#### [Text for analysis]
All treatments except low-dose anidulafungin (5 mg/kg/day) reduced mortality of mice infected with C. albicans, compared with untreated controls (P < 0.05) (Fig. 1). Eight days after initiation of antifungal treatment, all treatments except low-dose anidulafungin also reduced the fungal load in brain tissue (Fig. 2). No significant differences in fungal burdens in the brain were observed between mice treated with high-dose anidulafungin (10 mg/kg/day) and amphotericin B, but the fungal burden in the voriconazole-treated group was higher than that in the amphotericin B- or high-dose-anidulafungin-treated group (P < 0.05 for both). When only surviving mice were analyzed, high-dose anidulafungin and amphotericin B (P < 0.001 for both) as well as voriconazole (P = 0.006) also significantly reduced fungal burden in the brain, compared with untreated controls.
FIG. 1.
Cumulative mortality of mice in the different treatment groups shown using Kaplan-Meier survival curves. Treatment was initiated on day 2 and continued for 8 days. The mortality rates of each group were as follows: amphotericin B, 6.7% (1/15); 10 mg/kg anidulafungin, 18.8% (3/16); voriconazole, 25.0% (4/16); 5 mg/kg anidulafungin, 62.5% (10/16); and untreated control, 68.8% (11/16). All treatments except low-dose anidulafungin (5 mg/kg/day) reduced mortality compared with untreated controls (P < 0.05). No significant differences in survival were observed between mice treated with high-dose anidulafungin (10 mg/kg/day), amphotericin B, or voriconazole. AmB, amphotericin B deoxycholate; AND 10, 10 mg/kg/day anidulafungin; VCZ, voriconazole; AND 5, 5 mg/kg/day anidulafungin; Cont, untreated control.
FIG. 2.

#### [Work request 1]
In the antifungal study, copy the text between "Cumulative mortality of" and "Cont, untreated control.", inclusive, and swap "voriconazole" for "fluconazole".
#### [Work request 2]
In the antifungal study, what was the mortality rate of the untreated control group?
#### [Work request 3]
Carry the antifungal study forward from where it stops.
The items have nothing to do with the antifungal study.

#### [Exercise data]
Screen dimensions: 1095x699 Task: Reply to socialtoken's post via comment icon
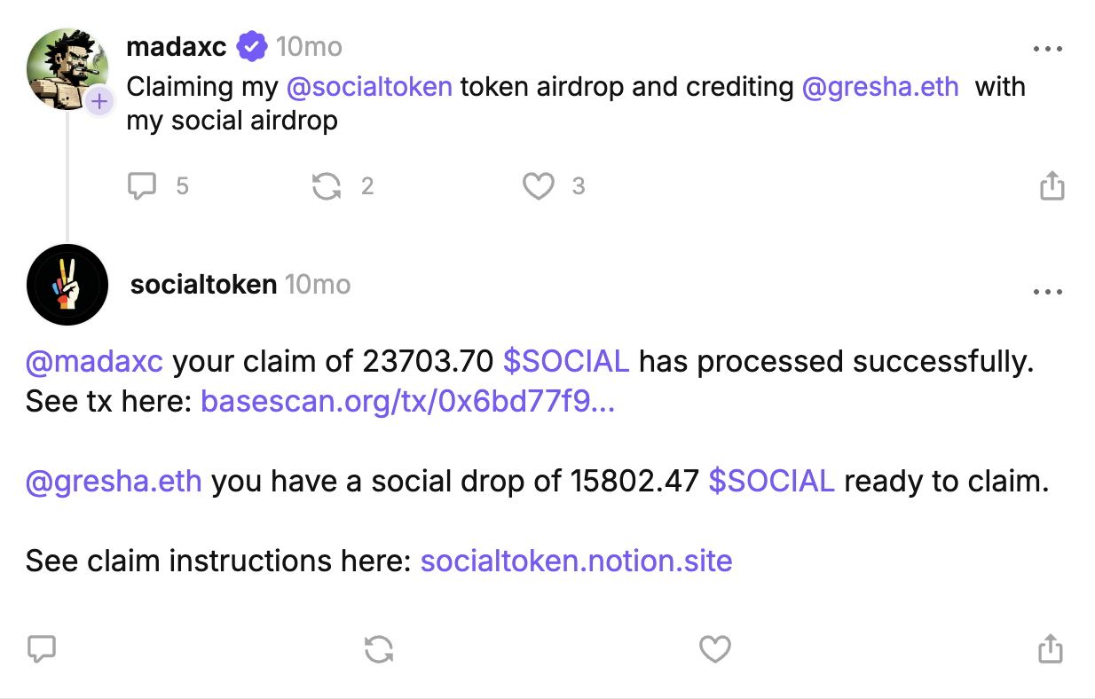click(x=42, y=649)
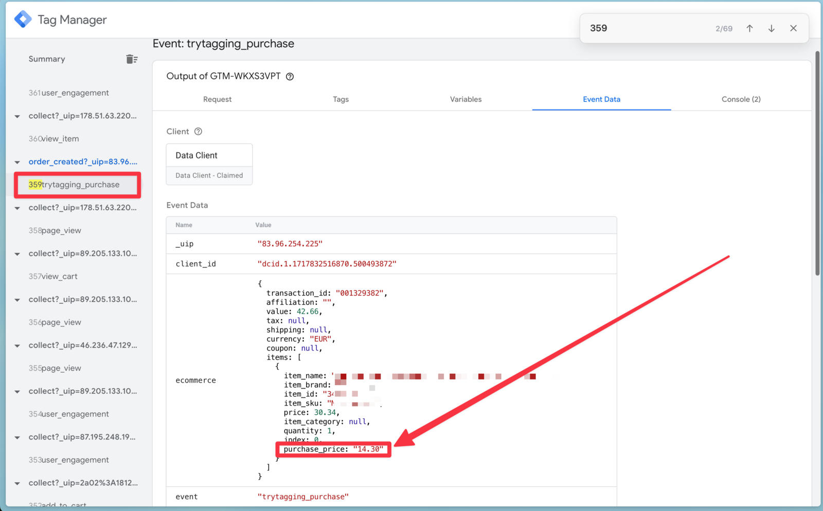
Task: Open the Variables tab
Action: [x=466, y=99]
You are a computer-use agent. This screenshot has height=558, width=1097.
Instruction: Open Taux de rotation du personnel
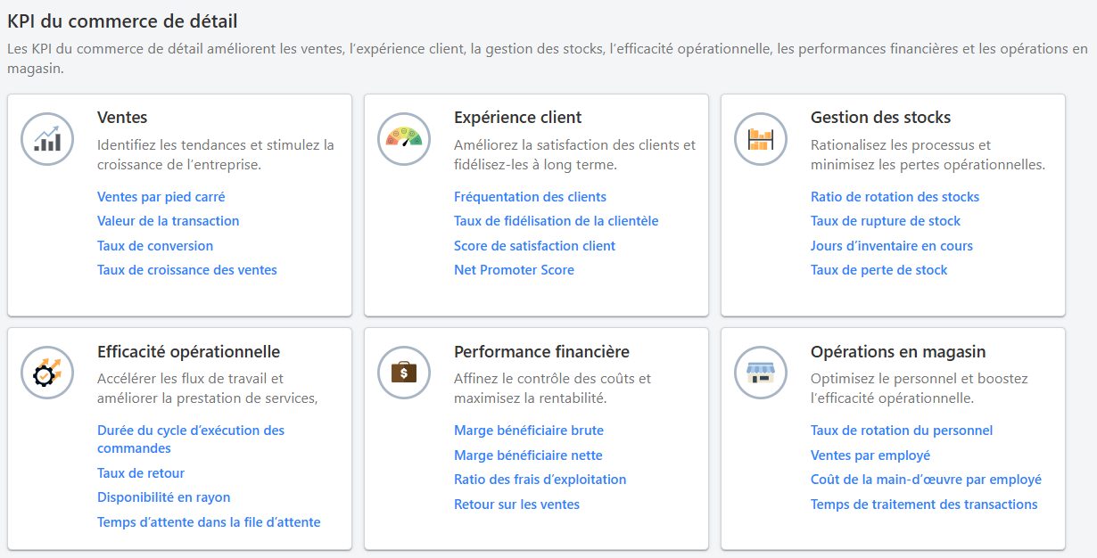(901, 431)
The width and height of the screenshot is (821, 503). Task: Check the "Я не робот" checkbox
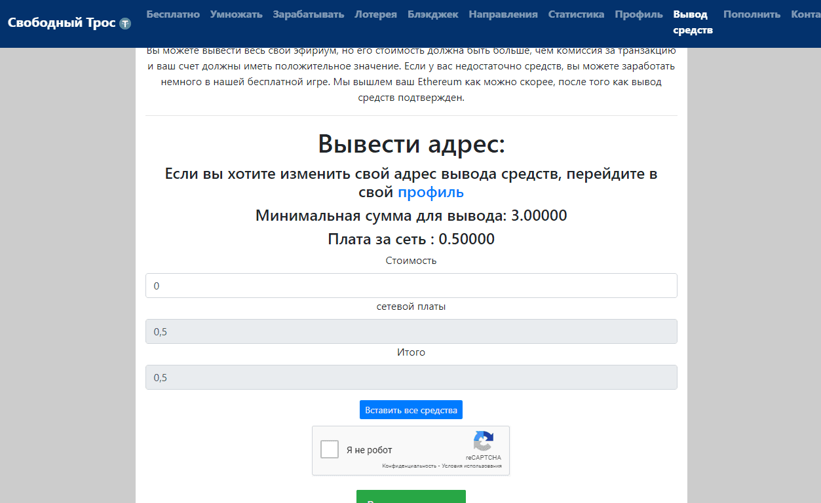(x=330, y=450)
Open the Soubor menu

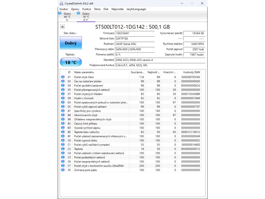(x=64, y=9)
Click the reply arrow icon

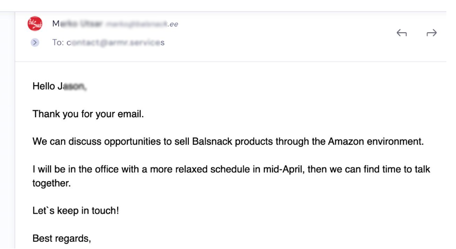click(x=401, y=33)
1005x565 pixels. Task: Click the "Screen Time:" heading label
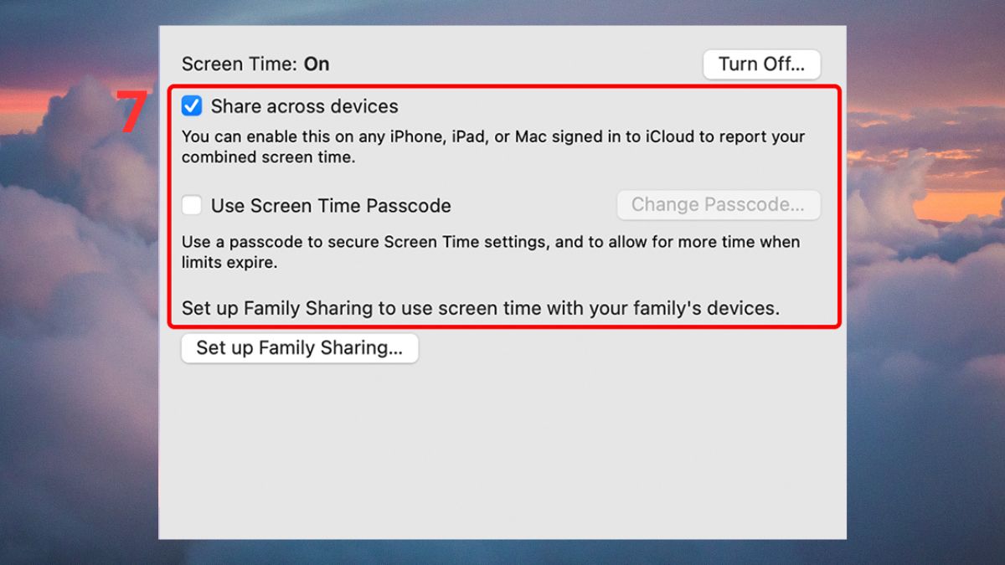pos(240,64)
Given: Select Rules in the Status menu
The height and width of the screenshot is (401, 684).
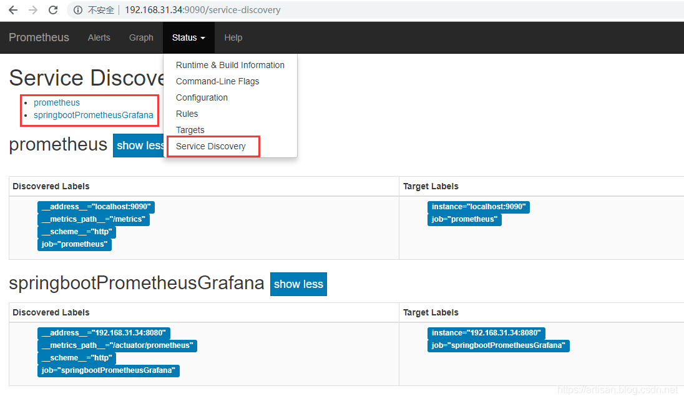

#### [Final answer 1]
Cumulative mortality of mice in the different treatment groups shown using Kaplan-Meier survival curves. Treatment was initiated on day 2 and continued for 8 days. The mortality rates of each group were as follows: amphotericin B, 6.7% (1/15); 10 mg/kg anidulafungin, 18.8% (3/16); fluconazole, 25.0% (4/16); 5 mg/kg anidulafungin, 62.5% (10/16); and untreated control, 68.8% (11/16). All treatments except low-dose anidulafungin (5 mg/kg/day) reduced mortality compared with untreated controls (P < 0.05). No significant differences in survival were observed between mice treated with high-dose anidulafungin (10 mg/kg/day), amphotericin B, or fluconazole. AmB, amphotericin B deoxycholate; AND 10, 10 mg/kg/day anidulafungin; VCZ, fluconazole; AND 5, 5 mg/kg/day anidulafungin; Cont, untreated control.

#### [Final answer 2]
68.8% (11/16).

#### [Final answer 3]
Candidal burden in brains of mice according to treatment regimen. Log10 CFU/g of Candida albicans in brain in the amphotericin B (closed circles) (n = 15), anidulafungin 10 mg/kg (triangles) (n = 16), anidulafungin 5 mg/kg (open circles) (n = 16), voriconazole (squares) (n = 16), and control (diamonds) (n = 16) arms are shown. Bars represent median values. A value of 4.39 log10 CFU/g was assigned to mice dying prior to the end of the 10-day follow-up (2, 7, 13). Compared with untreated controls (median, 4.39 log10 CFU/g; interquartile range, 3.69 to 4.39 log10 CFU/g), amphotericin B (median, 2.57 log10 CFU/g; interquartile range, 2.12 to 2.83 log10 CFU/g; P < 0.001), high-dose anidulafungin (10 mg/kg/day) (median, 2.65 log10 CFU/g; interquartile range, 2.38 to 3.01 log10 CFU/g; P < 0.001) and voriconazole (median, 3.23 log10 CFU/g; interquartile range, 2.86 to 3.99 log10 CFU/g; P = 0.002) significantly reduced the fungal burden in brain tissues. The fungal burden in the voriconazole-treated group was higher than that in amphotericin B- or high-dose-anidulafungin-treated group (P < 0.05 for both). No significant difference was found between the amphotericin B- and high-dose-anidulafungin (10 mg/kg/day)-treated groups. AmB, amphotericin B deoxycholate; AND 10, 10 mg/kg/day anidulafungin; VCZ, voriconazole; AND 5, 5 mg/kg/day anidulafungin; Cont, untreated control.
The inclusion of voriconazole was dependent on the concomitant use of grapefruit juice to inhibit rapid voriconazole metabolism (2, 3, 12). Even though voriconazole levels were attainable in mice given grapefruit juice, those at 24 h after single-dose administration were below 1 μg/ml, which might be inadequate for treatment of serious candidal infection. The median fungal burden in the voriconazole-treated group was higher than that in the amphotericin B- or high-dose-anidulafungin-treated group, possibly related to rapid metabolism of voriconazole by the mice.
Our study had several limitations. First, we were unable to detect the antifungal drugs studied in cerebrospinal fluid or the brain. However, anidulafungin levels in plasma were in agreement with a previous pharmacokinetic-pharmacodynamic study of mice, and were comparable to those in humans (1, 4, 15). Second, for analyses of comparative brain burdens of C. albicans, samples missing due to death were assigned an arbitrary value, since we assumed that death was a worse outcome than survival with any amount of fungal burden (2, 7, 13). For further evaluation, a less lethal model may be needed.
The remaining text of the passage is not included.